Let me pull out an old differential equations textbook I learned from in college, and let’s turn to this funny little exercise in here that asks the reader to compute $e^A$, where $A$, we’re told, is going to be a matrix, and the insinuation seems to be that the result will also be a matrix. It then offers several examples for what you might plug in for $A$. Now, taken out of context, putting a matrix in an exponent like this probably seems like total nonsense, but what it refers to is an extremely beautiful operation, and the reason it shows up in this book is that it’s useful, it’s used to solve a very important class of differential equations. In turn, given that the universe is often written in the language of differential equations, you see it pop up in physics all the time too, especially in quantum mechanics, where matrix exponents are littered throughout the place, they play a particularly prominent role. This has a lot to do with Shrödinger’s equation, which we’ll touch on a bit later. And it also may help in understanding your romantic relationships, but again, all in due time.

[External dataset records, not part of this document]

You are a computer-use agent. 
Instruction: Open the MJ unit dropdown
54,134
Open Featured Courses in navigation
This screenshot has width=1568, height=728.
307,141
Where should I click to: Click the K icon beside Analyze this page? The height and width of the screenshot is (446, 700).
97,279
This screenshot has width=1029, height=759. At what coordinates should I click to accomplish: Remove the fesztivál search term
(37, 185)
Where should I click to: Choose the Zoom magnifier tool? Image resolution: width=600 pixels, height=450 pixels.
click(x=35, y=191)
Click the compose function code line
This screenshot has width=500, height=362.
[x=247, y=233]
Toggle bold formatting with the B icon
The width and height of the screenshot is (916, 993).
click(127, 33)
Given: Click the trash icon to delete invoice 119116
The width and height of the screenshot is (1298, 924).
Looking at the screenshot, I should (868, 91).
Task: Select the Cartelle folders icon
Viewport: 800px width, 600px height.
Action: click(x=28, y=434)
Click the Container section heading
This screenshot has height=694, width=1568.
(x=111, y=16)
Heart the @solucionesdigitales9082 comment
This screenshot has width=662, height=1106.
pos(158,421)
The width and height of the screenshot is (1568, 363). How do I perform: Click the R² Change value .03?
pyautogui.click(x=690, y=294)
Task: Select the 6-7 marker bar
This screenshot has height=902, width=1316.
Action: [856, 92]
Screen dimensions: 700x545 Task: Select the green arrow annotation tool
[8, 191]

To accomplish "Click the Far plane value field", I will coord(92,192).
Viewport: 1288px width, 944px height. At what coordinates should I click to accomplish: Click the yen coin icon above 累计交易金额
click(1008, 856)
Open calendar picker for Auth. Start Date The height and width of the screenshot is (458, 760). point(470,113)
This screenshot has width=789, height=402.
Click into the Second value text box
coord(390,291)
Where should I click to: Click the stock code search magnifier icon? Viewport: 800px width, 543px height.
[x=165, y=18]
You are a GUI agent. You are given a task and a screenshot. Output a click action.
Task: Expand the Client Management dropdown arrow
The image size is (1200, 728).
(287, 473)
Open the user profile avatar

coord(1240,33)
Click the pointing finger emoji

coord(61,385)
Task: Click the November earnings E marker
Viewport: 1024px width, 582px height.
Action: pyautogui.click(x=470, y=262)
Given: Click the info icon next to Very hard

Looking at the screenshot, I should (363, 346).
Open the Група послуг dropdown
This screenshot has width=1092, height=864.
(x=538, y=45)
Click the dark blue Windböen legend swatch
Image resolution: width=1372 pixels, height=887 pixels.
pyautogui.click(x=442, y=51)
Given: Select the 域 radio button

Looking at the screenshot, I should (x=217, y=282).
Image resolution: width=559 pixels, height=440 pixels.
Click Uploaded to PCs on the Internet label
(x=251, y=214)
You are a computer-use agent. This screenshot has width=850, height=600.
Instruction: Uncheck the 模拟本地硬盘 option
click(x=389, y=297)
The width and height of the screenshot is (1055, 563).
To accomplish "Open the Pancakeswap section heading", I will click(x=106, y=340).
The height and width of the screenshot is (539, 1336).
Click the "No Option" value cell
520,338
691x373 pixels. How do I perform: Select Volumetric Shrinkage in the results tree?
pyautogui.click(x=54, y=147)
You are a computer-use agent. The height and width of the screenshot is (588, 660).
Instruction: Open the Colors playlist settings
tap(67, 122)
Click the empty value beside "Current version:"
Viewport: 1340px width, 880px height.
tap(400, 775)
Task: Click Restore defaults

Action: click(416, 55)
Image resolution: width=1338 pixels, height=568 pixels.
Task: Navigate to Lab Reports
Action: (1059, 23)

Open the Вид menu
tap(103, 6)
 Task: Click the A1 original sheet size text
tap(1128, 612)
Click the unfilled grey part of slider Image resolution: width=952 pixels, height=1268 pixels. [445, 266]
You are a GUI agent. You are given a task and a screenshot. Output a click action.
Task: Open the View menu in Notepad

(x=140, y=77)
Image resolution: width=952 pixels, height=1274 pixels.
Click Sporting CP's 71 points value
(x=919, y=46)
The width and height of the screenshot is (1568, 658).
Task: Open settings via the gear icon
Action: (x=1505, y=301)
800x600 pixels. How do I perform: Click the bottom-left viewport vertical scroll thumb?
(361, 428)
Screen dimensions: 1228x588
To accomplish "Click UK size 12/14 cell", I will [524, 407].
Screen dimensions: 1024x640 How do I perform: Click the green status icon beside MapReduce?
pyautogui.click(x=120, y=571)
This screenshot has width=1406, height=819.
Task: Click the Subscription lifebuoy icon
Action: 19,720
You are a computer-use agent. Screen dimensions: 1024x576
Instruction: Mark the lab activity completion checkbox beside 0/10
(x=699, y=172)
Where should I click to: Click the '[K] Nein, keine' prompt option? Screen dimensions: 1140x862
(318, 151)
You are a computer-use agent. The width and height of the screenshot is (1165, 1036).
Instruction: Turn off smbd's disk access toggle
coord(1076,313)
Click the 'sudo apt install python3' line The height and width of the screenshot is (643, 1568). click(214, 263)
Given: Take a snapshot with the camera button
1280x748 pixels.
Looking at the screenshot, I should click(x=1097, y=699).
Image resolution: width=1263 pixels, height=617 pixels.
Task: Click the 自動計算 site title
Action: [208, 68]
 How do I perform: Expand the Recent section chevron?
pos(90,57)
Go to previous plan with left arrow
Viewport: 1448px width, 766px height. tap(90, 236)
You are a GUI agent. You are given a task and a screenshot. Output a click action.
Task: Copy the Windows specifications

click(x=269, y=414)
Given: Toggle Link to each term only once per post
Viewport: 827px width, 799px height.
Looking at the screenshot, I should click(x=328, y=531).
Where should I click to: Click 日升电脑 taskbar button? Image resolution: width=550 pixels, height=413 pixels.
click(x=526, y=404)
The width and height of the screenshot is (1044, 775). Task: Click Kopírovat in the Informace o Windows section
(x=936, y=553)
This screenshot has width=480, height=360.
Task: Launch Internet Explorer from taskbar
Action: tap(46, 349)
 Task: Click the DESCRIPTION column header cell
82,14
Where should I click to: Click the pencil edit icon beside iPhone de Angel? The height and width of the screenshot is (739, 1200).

A big part of the reason I want to cover this topic is that there’s an extremely nice way to visualize what matrix exponents are actually doing using flow, that not a lot of people seem to talk about. But for the bulk of this chapter, let’s start by laying out what exactly the operation actually is, and then see if we can get a feel for what kinds of problems it helps us to solve.
The first thing you should know is that this is not some bizarre way to multiply the constant $e$ by itself multiple times; you would be right to call that nonsense. The actual definition is related to a certain infinite polynomial describing for real number powers of $e$, what we call its Taylor series. For example, if I took the number 2 and plugged it into this polynomial, then as you add more and more terms, each of which looks like some power of 2 divided by some factorial…the sum approaches a number near 7.389, and this number is precisely $e^2$. If you increment this input by 1, then somewhat miraculously no matter where you started from the effect on the output is always to multiply it by another factor of $e$.
For reasons that you’re going to see a bit, mathematicians became interested in plugging all kinds of things into this polynomial, things like complex numbers, and for our purposes today, matrices, even when those objects do not immediately make sense as exponents. What some authors do is give this infinite polynomial the name “exp” when you plug in more exotic inputs. It’s a gentle nod to the connection that this has to exponential functions in the case of real numbers, even though obviously these inputs don’t make sense as exponents. However, an equally common convention is to give a much less gentle nod to the connection and just abbreviate the whole thing as $e^A$, whether that’s a complex number, or a matrix, or all sorts of more exotic objects.
So while this equation is a theorem for real numbers, it’s a definition for more exotic inputs. Cynically, you could call this a blatant abuse of notation. More charitably, you might view it as an example of the beautiful cycle between discovery and invention in math. In either case, plugging in a matrix, even to a polynomial, might seem a little strange, so let’s be clear on what we mean here. The matrix needs to have the same number of rows and columns. That way you can multiply it by itself according to the usual rules of matrix multiplication. This is what we mean by squaring it. Similarly, if you were to take that result, and then multiply it by the original matrix again, this is what we mean by cubing the matrix. If you carry on like this, you can take any whole power of a matrix, it’s perfectly sensible. So if she’s expressing cool disinterest, he starts to lose interest, and vice versa.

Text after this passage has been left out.